Sommige studenten(vakbonden) zijn wellicht van mening dat collegegelddifferentiatie ten principale uit den boze is. Zij zijn voor egalitair onderwijs. Niet alleen moet het collegegeld aan elke instelling even hoog zijn, ook zou elke student hetzelfde bedrag aan collegegeld moeten betalen, of hij nu één, vier of tien jaar studeert. Anderen zijn genuanceerder en vinden dat er best alternatieven mogen worden ontwikkeld voor de basisbeurs en dat het collegegeld na een aantal jaar (bijvoorbeeld nominaal +1), of voor de beste studies, best omhoog mag. Er moeten dan natuurlijk wel goede voorwaarden komen om een lening terug te betalen en uitzonderingen voor studenten die bijvoorbeeld ziek zijn of een ouder verzorgen (zoals ook CAO’s clausules hebben voor dit soort omstandigheden). Ook verruimde mogelijkheden om part time te studeren zouden welkom zijn voor studenten die een baan met een studie willen combineren. Een collegegeldverhoging voor langstudeerders is dus bespreekbaar. Maar met de huidige plannen is het één en ander mis: ten eerste worden niet alleen studenten, maar ook instellingen beboet. Ten tweede gaat de boeteclausule gelden voor zittende studenten, die onder andere voorwaarden zijn begonnen met hun studie. Het getuigt niet van betrouwbaarheid om de regels van het spel tijdens de wedstrijd te veranderen. Ten derde: door de langstudeerdersmaatregel als een boete te presenteren zegt de overheid in feite dat studenten die langer studeren, én de universiteiten die deze studenten faciliteren, een overtreding begaan. Dat is geen juiste voorstelling van zaken.

5. Deze bezuinigingen zijn nodig omdat ‘ons land’ anders failliet gaat.

Dit is misschien wel het meest gehoorde argument om de aangekondigde bezuinigingen te verdedigen, of het nu de bezuinigingen op cultuur (lees: podiumkunsten) zijn, of op Hoger Onderwijs, of op een andere sector. Er wordt een beroep gedaan op het ‘solidariteitsgevoel’ dat op andere tereinen zo ver te zoeken lijkt: iederéén moet inleveren. Maar dit argument voldoet niet. Het kabinet maakt duidelijke keuzes: wel cultuur, niet de hypotheekrenteaftrek, wel het Hoger Onderwijs, niet de AOW-leeftijd. Die keuzes zijn niet kwantitatief, maar inhoudelijk. Het kabinet heeft daarom de verantwoordelijkheid om die keuzes te beargumenteren. Hoe denkt het kabinet bijvoorbeeld deze bezuinigingen te rijmen met de ambitie om de vijfde kenniseconomie ter wereld te worden? Om de overheidsfinanciën op orde te houden is deze kenniseconomie onontbeerlijk en voor een kenniseconomie is Hoger Onderwijs onmisbaar.

6. Eerst het zuur, dan het zoet. Nu wordt er weliswaar bezuinigd, maar later zal er geïnvesteerd worden.

Tot nu toe is het nog niet precies duidelijke hoeveel en wanneer er geïnvesteerd gaat worden in Hoger Onderwijs. We mogen hopen (of juist niet) dat het kabinet er nog zit wanneer het tijd is voor het beloofde ‘zoet’. Daarnaast: mogen we een bedrag van 200 miljoen een investering noemen wanneer eerst 400 miljoen is bezuinigd? Volgens dezelfde redenering heb ik zeshonderd euro bespaard omdat ik géén iPad heb gekocht.

7. Deze bezuinigingen zullen leiden tot beter onderwijs.

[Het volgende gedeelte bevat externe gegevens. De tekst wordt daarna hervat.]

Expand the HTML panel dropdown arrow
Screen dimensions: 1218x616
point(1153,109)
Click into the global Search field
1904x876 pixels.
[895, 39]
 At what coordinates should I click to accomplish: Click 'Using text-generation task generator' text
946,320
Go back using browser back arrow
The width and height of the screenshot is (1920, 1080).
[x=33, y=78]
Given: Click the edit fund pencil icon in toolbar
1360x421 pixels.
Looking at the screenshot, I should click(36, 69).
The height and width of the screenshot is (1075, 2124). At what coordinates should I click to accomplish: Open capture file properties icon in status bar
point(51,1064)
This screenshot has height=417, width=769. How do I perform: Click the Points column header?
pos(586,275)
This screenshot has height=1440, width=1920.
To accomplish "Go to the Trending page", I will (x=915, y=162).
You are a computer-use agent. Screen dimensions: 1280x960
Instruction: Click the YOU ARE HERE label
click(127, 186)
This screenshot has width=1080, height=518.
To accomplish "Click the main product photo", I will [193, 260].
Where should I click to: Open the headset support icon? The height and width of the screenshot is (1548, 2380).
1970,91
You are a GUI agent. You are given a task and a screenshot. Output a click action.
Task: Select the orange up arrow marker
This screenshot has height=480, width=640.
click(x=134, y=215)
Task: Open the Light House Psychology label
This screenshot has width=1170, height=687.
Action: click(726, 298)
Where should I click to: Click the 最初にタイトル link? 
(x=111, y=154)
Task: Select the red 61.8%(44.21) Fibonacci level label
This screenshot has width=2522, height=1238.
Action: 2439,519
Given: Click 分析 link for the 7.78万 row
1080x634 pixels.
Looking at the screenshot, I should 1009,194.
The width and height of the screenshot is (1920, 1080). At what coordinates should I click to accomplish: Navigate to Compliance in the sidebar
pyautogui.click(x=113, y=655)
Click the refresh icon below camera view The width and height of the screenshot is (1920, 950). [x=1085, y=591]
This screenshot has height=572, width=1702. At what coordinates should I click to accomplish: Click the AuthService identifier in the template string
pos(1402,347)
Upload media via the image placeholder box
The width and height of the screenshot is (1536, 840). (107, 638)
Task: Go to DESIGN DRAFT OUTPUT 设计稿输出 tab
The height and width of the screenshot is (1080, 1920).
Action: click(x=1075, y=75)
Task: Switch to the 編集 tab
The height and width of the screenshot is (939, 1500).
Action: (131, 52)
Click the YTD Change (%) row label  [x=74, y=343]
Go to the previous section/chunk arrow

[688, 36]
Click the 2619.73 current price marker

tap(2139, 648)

Wie het bovenstaande gelezen heeft zal beamen dat dit erg onwaarschijnlijk is: universiteiten kunnen langstudeerders niet weren en, mits hun opleidingen studeerbaar zijn, dragen zijn geen verantwoordelijkheid voor de individuele keuzes van hun studenten. Het enige wat zij kunnen doen is studenten na vijf jaar met een onverdiend diploma wegsturen, of de kwaliteit van hun opleidingen verlagen zodat ook de niet gekwalificeerde studenten in staat worden gesteld hun opleiding binnen de tijd af te ronden. Instellingen willen dit natuurlijk niet. Ze willen kwalitatief goed onderwijs bieden aan gekwalificeerde studenten. Maar wanneer de kabinetsplannen doorgaan, kunnen zij wel eens voor het blok worden gezet. De vraag is dan wat er eerder zal sneuvelen: hun eer of duizenden docenten. Het mag duidelijk zijn dat de onderwijskwaliteit bij geen van beide gediend is.